[Work required]
Every line of the data below is to be retyped exactly.

═════ Data ═════

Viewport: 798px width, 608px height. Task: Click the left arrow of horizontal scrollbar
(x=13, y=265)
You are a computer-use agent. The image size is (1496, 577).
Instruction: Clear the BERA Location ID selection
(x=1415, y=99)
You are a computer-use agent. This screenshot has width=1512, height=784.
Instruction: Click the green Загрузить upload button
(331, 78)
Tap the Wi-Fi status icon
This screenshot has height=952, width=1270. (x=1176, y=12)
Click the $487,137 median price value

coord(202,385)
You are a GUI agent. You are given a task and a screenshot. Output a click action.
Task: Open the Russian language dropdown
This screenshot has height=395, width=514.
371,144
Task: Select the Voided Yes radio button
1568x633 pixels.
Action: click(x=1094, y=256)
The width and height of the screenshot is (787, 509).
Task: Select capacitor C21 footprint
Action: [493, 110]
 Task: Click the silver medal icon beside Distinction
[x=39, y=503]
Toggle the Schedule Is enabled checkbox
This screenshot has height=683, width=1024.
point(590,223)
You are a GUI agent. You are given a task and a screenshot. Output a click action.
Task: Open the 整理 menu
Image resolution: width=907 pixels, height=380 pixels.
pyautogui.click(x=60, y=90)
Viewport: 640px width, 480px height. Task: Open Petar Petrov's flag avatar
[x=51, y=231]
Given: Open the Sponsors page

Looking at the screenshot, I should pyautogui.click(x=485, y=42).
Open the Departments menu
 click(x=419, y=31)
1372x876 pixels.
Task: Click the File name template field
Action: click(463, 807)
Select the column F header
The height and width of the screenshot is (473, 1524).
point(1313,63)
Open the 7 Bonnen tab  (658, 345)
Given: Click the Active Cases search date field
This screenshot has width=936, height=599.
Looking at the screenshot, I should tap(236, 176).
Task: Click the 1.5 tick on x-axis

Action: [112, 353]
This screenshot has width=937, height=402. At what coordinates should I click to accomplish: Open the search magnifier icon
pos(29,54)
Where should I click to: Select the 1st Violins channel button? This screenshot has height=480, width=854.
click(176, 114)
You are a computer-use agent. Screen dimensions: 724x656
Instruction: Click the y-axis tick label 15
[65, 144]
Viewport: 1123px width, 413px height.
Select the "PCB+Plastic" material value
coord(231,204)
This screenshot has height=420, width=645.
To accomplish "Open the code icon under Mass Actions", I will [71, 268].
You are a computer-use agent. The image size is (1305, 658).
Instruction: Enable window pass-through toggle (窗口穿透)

═════

[Solution to the problem]
Viewport: 798px width, 608px height. Task: Click the left arrow of horizontal scrollbar
(x=13, y=265)
You are a computer-use agent. The image size is (1496, 577).
Instruction: Clear the BERA Location ID selection
(x=1415, y=99)
You are a computer-use agent. This screenshot has width=1512, height=784.
Instruction: Click the green Загрузить upload button
(331, 78)
Tap the Wi-Fi status icon
This screenshot has height=952, width=1270. (x=1176, y=12)
Click the $487,137 median price value

coord(202,385)
You are a GUI agent. You are given a task and a screenshot. Output a click action.
Task: Open the Russian language dropdown
This screenshot has height=395, width=514.
371,144
Task: Select the Voided Yes radio button
1568x633 pixels.
Action: click(x=1094, y=256)
The width and height of the screenshot is (787, 509).
Task: Select capacitor C21 footprint
Action: [493, 110]
 Task: Click the silver medal icon beside Distinction
[x=39, y=503]
Toggle the Schedule Is enabled checkbox
This screenshot has height=683, width=1024.
point(590,223)
You are a GUI agent. You are given a task and a screenshot. Output a click action.
Task: Open the 整理 menu
Image resolution: width=907 pixels, height=380 pixels.
pyautogui.click(x=60, y=90)
Viewport: 640px width, 480px height. Task: Open Petar Petrov's flag avatar
[x=51, y=231]
Given: Open the Sponsors page

Looking at the screenshot, I should pyautogui.click(x=485, y=42).
Open the Departments menu
 click(x=419, y=31)
1372x876 pixels.
Task: Click the File name template field
Action: click(463, 807)
Select the column F header
The height and width of the screenshot is (473, 1524).
point(1313,63)
Open the 7 Bonnen tab  (658, 345)
Given: Click the Active Cases search date field
This screenshot has width=936, height=599.
Looking at the screenshot, I should tap(236, 176).
Task: Click the 1.5 tick on x-axis

Action: [112, 353]
This screenshot has width=937, height=402. At what coordinates should I click to accomplish: Open the search magnifier icon
pos(29,54)
Where should I click to: Select the 1st Violins channel button? This screenshot has height=480, width=854.
click(176, 114)
You are a computer-use agent. Screen dimensions: 724x656
Instruction: Click the y-axis tick label 15
[65, 144]
Viewport: 1123px width, 413px height.
Select the "PCB+Plastic" material value
coord(231,204)
This screenshot has height=420, width=645.
To accomplish "Open the code icon under Mass Actions", I will [71, 268].
You are a computer-use agent. The image size is (1305, 658).
Instruction: Enable window pass-through toggle (窗口穿透)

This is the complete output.